[EXCERPT TO READ]
====

I reversed the hobbed bold and put the nut and a lock-nut on the large gear side allowing adjustment and perfect alignment of the hobbed bolt to the filament. I fitted a spring on the other side to keep some tension on the bolt. Between the filament in the notch and the meshing herringbone gears there is actually little incentive for the hobbed bolt to drift horizontally anyway. Here's a photo or two of the current hobbed bolt arrangement! It's been running like this for a few weeks without issue.

Securing the hot-end insulator: The insulator pushes into the extruder base and a common way of securing it seems to be with two M3 bolts through the holes in the extruder and across the notch in the insulator. You may have to pre-drill, glancing the insulator notch to get those bolts to fit. I'm not familiar with the mechanical properties of PEEK. It feels extremely hard and tough. I figured a 3mm drill meeting it at an acute angle would just bend away into the plastic so I took an alternative approach to securing it. I made a simple pin from coat-hanger wire, rounded the tops with a small file and pushed it in with a small clamp (photo below).

It's a tight fit and hold the insulter amazing well. There's no movement in the hot-end. I'm printing for weeks with this securing method and the hot-end/insulator remains securely attached.

====

[SUPPLIED RECORDS]

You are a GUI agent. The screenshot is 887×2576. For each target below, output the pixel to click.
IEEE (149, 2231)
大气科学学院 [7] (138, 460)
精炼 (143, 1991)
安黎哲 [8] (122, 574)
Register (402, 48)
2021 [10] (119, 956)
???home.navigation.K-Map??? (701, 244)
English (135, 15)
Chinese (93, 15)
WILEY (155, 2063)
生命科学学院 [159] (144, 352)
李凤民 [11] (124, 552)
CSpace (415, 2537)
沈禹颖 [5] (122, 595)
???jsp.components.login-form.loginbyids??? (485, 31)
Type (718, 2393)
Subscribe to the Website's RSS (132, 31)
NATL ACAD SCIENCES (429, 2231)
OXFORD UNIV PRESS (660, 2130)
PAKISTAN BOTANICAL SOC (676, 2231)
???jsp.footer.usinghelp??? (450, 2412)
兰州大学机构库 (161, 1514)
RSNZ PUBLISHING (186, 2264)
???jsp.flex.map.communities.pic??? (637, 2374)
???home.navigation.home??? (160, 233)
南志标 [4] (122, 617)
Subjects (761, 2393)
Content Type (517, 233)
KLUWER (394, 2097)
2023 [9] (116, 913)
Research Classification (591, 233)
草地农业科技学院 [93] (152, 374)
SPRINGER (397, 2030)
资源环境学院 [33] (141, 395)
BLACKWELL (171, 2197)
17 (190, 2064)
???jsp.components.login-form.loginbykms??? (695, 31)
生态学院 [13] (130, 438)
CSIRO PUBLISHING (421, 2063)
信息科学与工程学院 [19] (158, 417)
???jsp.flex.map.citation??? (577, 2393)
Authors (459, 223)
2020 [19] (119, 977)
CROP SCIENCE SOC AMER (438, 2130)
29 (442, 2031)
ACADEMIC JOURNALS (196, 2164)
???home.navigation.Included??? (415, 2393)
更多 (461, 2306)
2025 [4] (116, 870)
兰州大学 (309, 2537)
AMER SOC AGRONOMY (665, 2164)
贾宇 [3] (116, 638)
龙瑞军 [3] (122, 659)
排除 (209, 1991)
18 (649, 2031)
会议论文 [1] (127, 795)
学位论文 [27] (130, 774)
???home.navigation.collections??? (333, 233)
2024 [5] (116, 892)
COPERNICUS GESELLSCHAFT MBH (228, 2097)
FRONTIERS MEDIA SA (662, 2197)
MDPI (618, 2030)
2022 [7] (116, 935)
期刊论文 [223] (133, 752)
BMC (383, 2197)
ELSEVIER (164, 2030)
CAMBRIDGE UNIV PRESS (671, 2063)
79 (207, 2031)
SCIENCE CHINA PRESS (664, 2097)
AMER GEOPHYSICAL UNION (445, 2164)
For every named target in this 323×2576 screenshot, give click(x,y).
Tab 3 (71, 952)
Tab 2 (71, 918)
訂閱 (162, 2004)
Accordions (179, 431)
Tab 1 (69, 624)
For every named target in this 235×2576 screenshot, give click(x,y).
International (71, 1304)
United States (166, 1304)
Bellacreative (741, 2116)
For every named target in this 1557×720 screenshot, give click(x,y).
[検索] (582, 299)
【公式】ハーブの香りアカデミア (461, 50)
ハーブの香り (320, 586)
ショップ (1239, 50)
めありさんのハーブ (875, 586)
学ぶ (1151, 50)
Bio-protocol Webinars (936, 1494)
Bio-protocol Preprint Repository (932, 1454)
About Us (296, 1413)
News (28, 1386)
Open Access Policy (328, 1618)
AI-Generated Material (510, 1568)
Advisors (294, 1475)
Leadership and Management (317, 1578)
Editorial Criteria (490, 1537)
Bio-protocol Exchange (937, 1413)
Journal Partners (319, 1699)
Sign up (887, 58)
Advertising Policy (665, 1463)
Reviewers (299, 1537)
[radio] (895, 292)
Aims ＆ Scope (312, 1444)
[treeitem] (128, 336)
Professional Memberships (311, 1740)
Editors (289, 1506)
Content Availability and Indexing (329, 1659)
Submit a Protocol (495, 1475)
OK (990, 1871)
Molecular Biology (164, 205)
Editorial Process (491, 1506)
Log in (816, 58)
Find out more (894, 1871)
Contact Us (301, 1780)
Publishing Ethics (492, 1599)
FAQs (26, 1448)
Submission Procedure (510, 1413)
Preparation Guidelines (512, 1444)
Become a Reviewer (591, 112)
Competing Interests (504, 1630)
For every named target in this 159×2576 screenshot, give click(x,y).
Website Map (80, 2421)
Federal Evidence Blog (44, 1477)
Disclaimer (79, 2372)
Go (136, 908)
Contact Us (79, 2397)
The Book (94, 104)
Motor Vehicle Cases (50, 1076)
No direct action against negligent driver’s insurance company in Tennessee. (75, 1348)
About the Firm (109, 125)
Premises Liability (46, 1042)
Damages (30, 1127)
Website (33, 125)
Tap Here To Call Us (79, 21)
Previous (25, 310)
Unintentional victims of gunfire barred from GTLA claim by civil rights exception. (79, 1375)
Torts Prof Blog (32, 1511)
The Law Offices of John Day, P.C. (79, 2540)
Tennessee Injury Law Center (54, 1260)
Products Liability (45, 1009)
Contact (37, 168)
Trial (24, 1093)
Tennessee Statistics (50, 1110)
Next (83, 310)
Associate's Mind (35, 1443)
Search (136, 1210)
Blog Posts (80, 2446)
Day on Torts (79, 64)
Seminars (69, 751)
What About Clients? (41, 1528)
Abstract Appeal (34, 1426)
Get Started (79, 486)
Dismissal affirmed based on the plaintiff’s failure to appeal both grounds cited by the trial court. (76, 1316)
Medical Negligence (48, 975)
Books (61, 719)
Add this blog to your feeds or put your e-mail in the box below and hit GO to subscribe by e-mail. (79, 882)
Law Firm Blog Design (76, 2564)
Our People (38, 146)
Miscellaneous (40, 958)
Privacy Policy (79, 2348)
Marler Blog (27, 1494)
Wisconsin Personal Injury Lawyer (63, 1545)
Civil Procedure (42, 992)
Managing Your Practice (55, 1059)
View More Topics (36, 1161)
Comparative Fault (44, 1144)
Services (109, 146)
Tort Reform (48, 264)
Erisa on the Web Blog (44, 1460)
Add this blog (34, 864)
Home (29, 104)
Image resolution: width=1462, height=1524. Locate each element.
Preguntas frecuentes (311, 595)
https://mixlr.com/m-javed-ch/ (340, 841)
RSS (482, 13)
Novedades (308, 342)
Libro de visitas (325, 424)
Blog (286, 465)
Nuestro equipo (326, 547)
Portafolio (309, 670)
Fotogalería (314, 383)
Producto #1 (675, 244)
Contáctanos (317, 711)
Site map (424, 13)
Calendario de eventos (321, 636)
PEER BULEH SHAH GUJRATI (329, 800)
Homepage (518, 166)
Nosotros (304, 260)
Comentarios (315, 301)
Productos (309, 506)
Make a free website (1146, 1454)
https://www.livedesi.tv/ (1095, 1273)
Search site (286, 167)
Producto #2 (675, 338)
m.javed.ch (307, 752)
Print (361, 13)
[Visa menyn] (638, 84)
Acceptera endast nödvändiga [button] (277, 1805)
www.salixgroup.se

====

[ABOUT THIS EXERCISE]
Pick up the extruder write-up, about the hobbed bolt and the hot-end insulator, after its last sentence and carry it on.

[RESPONSE AREA]
I added a little bit of PVC tube to the pin to gently secure the wires rising from the hot-end. The pin can be removed with a wire hook and a firm pull.

Oh... the poorly meshing gears due to mismatch of gears and extruder... I elongated the motor mounting slots with a round needle file and motor now travels close enough for the gears to mesh perfectly. Not idle, but it works!

BTW - here's a photo of all the components that went in to the new extruder.

General comment on extruders: Once you have your printer running smoothly, there is little enough call for the quick-release mechanism on the idler-bearing, and indeed if you've clogged up the hobbed bolt badly the best way to clean it is to remove the bolt. Also, some have felt the need, including me, that a top filament guide is necessary in the design, leading to the return of a top guide.
This brings me to the argument that Nophead presents for the Wade's style extruder. If you use a spring in conjunction with a regular nut on the hobbed bolt then the nut won't loosen, but can easily be removed if you need to inspect or clear the hobbing. Also, if you have got your idler spring tension just right, the last thing you want to be doing is backing the bolts off to remove the idler. If you aren't removing the idler, then four securing bolts makes little odds over two bolts and a hinge, and in some ways makes for a more evenly pressured idler.

I printed it out (photo above) and will fit it out and try it at some point. (I've thickened the base so I can fit a larger gear and have it clear the x-carriage. An interesting side-effect of thickening the base is it gives even more robust support to the 16mm diam insulator, but I would caution that you need significant active cooling on the hot-end insulator if you are going to mount it directly in to a PLA extruder. Another clever touch to Nophead's variant is a circular recess at the inner most end of the 16mm hole. This allows the insulator to seat perfectly into the extruder base without any clean-up of the hole. (You'd have to be there to appreciate that detail fully! :) )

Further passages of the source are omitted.